PROBLEM STATEMENT:
Transcribe word for word the lines below from the line with "Select the top Spacer item in list view" through the line with "Given: Click the Latents box", ends included.
▶
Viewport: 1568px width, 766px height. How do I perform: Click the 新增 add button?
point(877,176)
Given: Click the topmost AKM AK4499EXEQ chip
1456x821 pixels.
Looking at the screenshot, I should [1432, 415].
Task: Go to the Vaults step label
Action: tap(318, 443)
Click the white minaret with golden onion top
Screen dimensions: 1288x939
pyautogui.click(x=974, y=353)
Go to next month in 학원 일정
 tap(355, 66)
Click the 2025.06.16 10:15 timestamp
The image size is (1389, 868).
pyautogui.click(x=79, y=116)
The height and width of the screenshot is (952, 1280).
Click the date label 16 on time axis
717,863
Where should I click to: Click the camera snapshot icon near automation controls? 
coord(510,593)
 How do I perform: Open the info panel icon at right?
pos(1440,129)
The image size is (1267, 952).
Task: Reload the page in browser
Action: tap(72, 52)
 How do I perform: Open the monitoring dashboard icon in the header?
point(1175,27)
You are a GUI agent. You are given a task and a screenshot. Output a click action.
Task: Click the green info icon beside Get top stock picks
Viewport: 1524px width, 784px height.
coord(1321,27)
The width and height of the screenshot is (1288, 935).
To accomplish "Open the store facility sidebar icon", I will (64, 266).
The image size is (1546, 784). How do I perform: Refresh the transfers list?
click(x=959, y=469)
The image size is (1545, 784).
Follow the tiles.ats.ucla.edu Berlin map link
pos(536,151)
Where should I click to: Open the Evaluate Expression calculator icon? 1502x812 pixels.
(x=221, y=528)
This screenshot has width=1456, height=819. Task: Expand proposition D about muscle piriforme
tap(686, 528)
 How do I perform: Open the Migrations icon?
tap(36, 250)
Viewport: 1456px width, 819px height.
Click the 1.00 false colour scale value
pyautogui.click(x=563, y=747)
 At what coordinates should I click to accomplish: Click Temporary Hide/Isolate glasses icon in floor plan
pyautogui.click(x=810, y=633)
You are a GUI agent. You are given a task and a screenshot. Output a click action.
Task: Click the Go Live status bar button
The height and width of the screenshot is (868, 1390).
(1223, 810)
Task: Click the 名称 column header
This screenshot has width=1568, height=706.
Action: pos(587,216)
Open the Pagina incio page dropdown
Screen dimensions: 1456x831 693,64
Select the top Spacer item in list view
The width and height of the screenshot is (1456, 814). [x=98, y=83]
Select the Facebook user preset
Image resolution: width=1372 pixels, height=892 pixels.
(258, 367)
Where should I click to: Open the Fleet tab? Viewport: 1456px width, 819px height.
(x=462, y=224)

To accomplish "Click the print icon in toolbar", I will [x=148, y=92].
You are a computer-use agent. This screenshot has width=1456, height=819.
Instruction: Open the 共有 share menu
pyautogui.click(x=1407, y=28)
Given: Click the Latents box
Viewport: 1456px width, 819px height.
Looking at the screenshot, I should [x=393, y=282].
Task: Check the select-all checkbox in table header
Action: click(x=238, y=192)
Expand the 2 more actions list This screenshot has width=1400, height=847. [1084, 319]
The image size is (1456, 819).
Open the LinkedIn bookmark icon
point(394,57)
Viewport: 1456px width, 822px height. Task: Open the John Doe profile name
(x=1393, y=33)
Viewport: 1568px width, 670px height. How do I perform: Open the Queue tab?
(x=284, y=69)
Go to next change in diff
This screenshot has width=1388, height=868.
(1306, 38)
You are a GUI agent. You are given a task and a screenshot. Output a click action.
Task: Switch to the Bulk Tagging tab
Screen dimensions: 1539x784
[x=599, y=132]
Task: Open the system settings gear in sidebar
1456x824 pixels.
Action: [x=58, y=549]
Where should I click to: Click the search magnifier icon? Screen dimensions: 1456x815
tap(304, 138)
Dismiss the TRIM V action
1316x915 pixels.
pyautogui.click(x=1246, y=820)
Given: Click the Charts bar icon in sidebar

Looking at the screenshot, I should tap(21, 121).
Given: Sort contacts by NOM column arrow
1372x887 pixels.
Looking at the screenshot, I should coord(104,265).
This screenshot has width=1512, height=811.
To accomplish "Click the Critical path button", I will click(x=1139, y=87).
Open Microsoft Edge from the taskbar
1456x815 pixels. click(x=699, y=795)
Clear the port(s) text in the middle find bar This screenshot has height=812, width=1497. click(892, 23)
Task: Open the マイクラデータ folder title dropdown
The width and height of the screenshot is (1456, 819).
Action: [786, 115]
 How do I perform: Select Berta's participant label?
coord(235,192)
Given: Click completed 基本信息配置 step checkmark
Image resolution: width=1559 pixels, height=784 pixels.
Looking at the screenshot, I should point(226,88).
◀
PROBLEM SOLUTION:
Select the top Spacer item in list view
The width and height of the screenshot is (1456, 814). [x=98, y=83]
Select the Facebook user preset
Image resolution: width=1372 pixels, height=892 pixels.
(258, 367)
Where should I click to: Open the Fleet tab? Viewport: 1456px width, 819px height.
(x=462, y=224)

To accomplish "Click the print icon in toolbar", I will [x=148, y=92].
You are a computer-use agent. This screenshot has width=1456, height=819.
Instruction: Open the 共有 share menu
pyautogui.click(x=1407, y=28)
Given: Click the Latents box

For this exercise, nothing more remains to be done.